This essay investigates the theme of authority and resistance in the microcosm of the late twelfth- and early thirteenth-century Cistercian monastery. Beginning with an examination of Cistercian statutes, this study explores evidence for tensions concerning hierarchy, communal life and ‘individuality’, or perhaps more accurately ‘selfhood’, in the Cistercian Order. It then turns to literary sources to examine how these tensions were expressed, and to an extent resolved, in some of the short narrative accounts that remain from British houses. The evidence shows that despite being highly prescribed, the power relationships within the monastery were, to an extent, flexible and negotiable – and that these didactic narratives, exempla, offer particularly interesting insights into the dynamics of power in this setting.
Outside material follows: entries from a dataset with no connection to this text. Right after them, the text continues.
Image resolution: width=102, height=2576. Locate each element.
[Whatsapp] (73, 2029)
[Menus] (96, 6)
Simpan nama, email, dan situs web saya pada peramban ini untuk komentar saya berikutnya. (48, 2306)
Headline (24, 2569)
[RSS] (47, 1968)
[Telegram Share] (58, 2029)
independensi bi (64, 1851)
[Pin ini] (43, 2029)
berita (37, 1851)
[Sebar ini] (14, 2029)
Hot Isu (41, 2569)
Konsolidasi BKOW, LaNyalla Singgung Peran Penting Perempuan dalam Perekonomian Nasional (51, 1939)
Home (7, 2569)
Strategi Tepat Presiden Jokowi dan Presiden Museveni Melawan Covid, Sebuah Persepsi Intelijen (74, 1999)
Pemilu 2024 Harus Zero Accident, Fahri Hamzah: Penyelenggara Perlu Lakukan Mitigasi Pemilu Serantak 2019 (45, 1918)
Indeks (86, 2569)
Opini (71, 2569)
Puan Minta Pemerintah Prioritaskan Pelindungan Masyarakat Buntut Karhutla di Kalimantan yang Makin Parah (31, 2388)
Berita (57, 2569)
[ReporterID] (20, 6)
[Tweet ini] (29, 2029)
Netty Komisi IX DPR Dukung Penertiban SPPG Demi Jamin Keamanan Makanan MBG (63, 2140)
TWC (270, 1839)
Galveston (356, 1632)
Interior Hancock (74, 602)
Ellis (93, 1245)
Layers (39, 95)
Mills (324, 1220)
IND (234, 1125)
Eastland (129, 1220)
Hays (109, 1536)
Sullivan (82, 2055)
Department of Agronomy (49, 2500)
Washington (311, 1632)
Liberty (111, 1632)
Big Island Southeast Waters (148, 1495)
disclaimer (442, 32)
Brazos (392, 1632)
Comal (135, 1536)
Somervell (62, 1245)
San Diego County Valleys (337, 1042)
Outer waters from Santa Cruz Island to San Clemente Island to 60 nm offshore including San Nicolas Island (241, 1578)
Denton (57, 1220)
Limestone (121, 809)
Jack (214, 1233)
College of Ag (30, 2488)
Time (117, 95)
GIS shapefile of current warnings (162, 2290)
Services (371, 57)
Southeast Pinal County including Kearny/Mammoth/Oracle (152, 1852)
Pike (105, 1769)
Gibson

At first glance, the study of power relations within a monastic community might appear underwhelming compared with the studies of civil and political strife discussed by other essays in this collection. After all, Cistercian life was heavily regulated. The order was founded on a more rigorous interpretation of the Benedictine Rule, the basic premise of which was unquestioning obedience: obedience to the daily routine of offices and labours, obedience to the abbot and, through these, obedience to God. In addition, the detailed rules mapped out by the order's customaries, as well as the statutes promulgated at the annual meeting of the order's abbots, the General Chapter, show how highly regulated power relations within the community actually were. Yet it is the very prescriptive nature of the order that makes it such an interesting case study for the theme of authority and resistance. The amount of written evidence left by the Cistercians not only makes such power relationships particularly visible to the historian, but also allows us to see when these relationships were challenged or subverted, and the strategies that were employed to deal with such behaviour.
Areas of tension
The growing number of statutes issued at the annual General Chapter from the late twelfth century onwards provides clear evidence that the boundaries of authority within the order were repeatedly being tested. While some statutes tackled new problems as they arose, others were re-issued with amendments to cover their application in a variety of circumstances, while yet others reversed previous decisions or granted exceptions. Indeed, while the statutes produced by the General Chapter certainly show the strongly regulated nature of the order, they also reveal that it could be relatively flexible in practice.